Conversely, results from vector levels located SCZ closer to ASD along the continuum of impairment, calling for their higher similarity in the severity—rather than the quality—of cognitive impairment.

Back to the neurodevelopmental continuum of impairment6, if cognitive deficits are conceptualised as a qualia that manifests across cognitive sub-processes, then this qualia would result in a unique profile of deviancy from “normality” for the three clinical groups, with differences expressing a continuum of cognitive impairment, from schizophrenia as the most to ADHD as the least impaired group.

Current conclusions replicate and strengthen the ones presented in another study from our group85 based visual search, confirming the continuum idea with schizophrenia as the group with the most deficient performance and acknowledging the location’s interchangeability of ADHD and ASD along such continuum based on group-specific strengths (e.g., ASD in search).

One might argue that overlapping behavioural outcomes could result from different underlying pathophysiological mechanisms, thus pointing to developmental equifinality (e.g., common endpoint of different developments)86. By contrast, the multifinality principle86 highlights how similar developmental factors (e.g., overlapping genes) may lead to dissimilar outcomes (e.g., different psychiatric disorders). While we adduce the neurodevelopmental continuum as one possible explanation for overlapping findings among NDD, all cited models are naturally simplifications, likewise they may not be seen as mutually exclusive. Similarly, in the study of schizophrenia, ADHD and ASD, findings of overlapping risk factors parallel evidence of as many unique factors. In this multifactorial conceptualisation of psychiatric disorders the equifinality, multifinality and developmental issues can thus coexist and force to think in terms of complex pathways that lead to a given state87.

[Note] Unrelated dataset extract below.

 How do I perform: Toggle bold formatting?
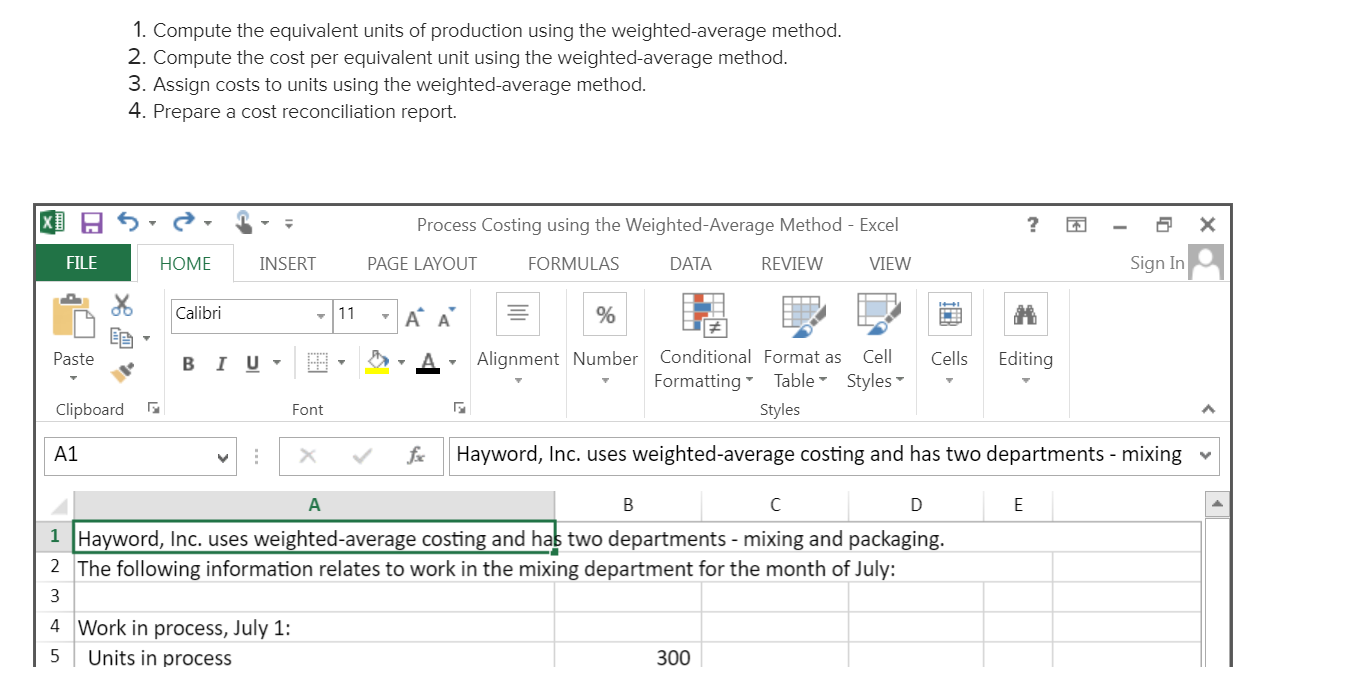[188, 363]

The present study has some limitations.

First, the sample size of the clinical groups, particularly SCZ, was small, limiting generalisations.

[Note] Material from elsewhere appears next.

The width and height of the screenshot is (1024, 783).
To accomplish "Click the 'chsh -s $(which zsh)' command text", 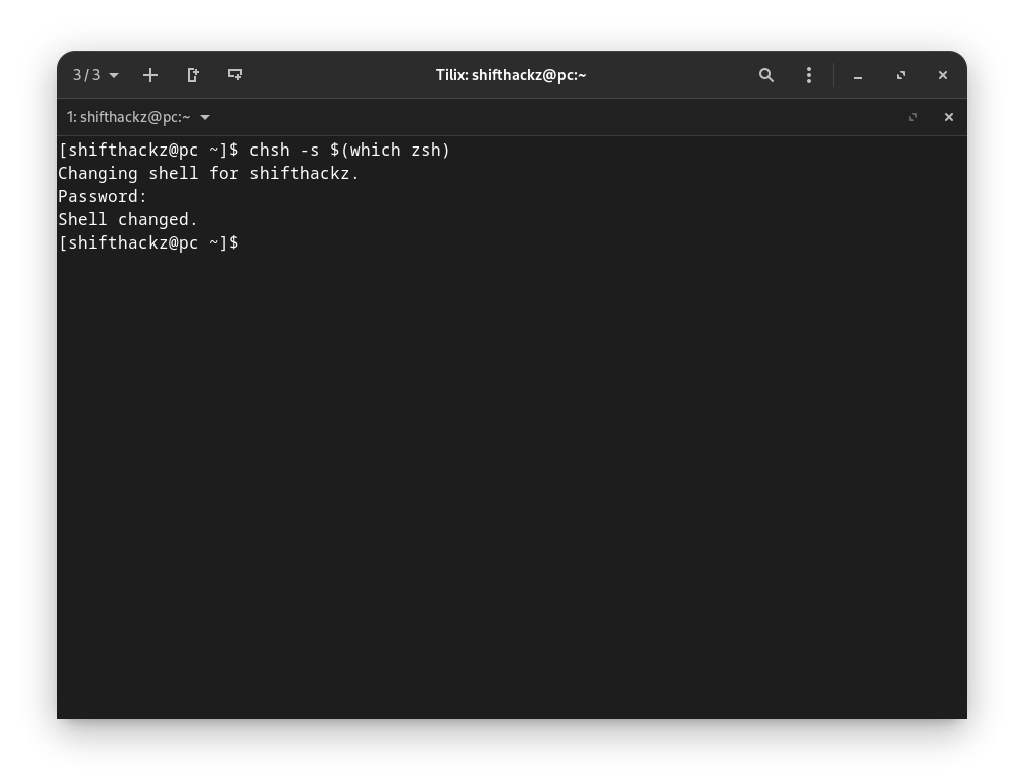I will [x=349, y=150].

Second, an effect of antipsychotic medications cannot be ultimately excluded. Indeed, it could be argued that prolonged RT resulted from a generalised antipsychotics’ sedative effect. However, low correlation between processing speed and CPE together with unvaried results from ANCOVAs when including CPE as covariate, pointed towards the independency of processing slowing from antipsychotics assumption. Furthermore, for second and third generation antipsychotics the sedative effect is confined to the initial dosage adjustment phase, which did not apply for any of our patients with schizophrenia. Conversely, sedation is not a problem during extended treatment for most patients88,89. Ultimately, such argument would also need to explain the typical prosaccade latency in the present SCZ group. Likewise, similar prosaccade speed in patients with schizophrenia before versus after antipsychotic treatment was reported28,90,91. Antipsychotic medications seem to also have either no effect or improving effects on antisaccade latency and error rate, opening up to antipsychotics beneficial effects on cognition92. Ultimately, it cannot explain the patterns of deviances that SCZ shared with ADHD and ASD.

Third, ANT might be a risk marker for psychosis, rather than a risk for schizophrenia, requiring further investigation.

Fourth, potential effects of fatigue cannot be excluded. However, additional and/or prolonged breaks were provided whenever necessary, while participants who did not complete the battery in one appointment due to tiredness, were invited for a second session.

Fifth, the modest number of trials per task, while being necessary due to the high number of presented tasks and investigated processes, would pose a reliability issue, suggesting the need for replication including more comprehensive data aggregation.

Conclusion

Overall, these findings emphasize the importance of extending the scope of research from disorder-specific features towards common neurocognitive deficits and their underlying pathophysiologies. Implications for future studies include the need to widen the nosological concept of NDD to include schizophrenia, in order to test the same model across other psychiatric disorders which share genetic liability with NDD and to extend the focus of attention towards intermediate phenotypes common across psychiatric disorders.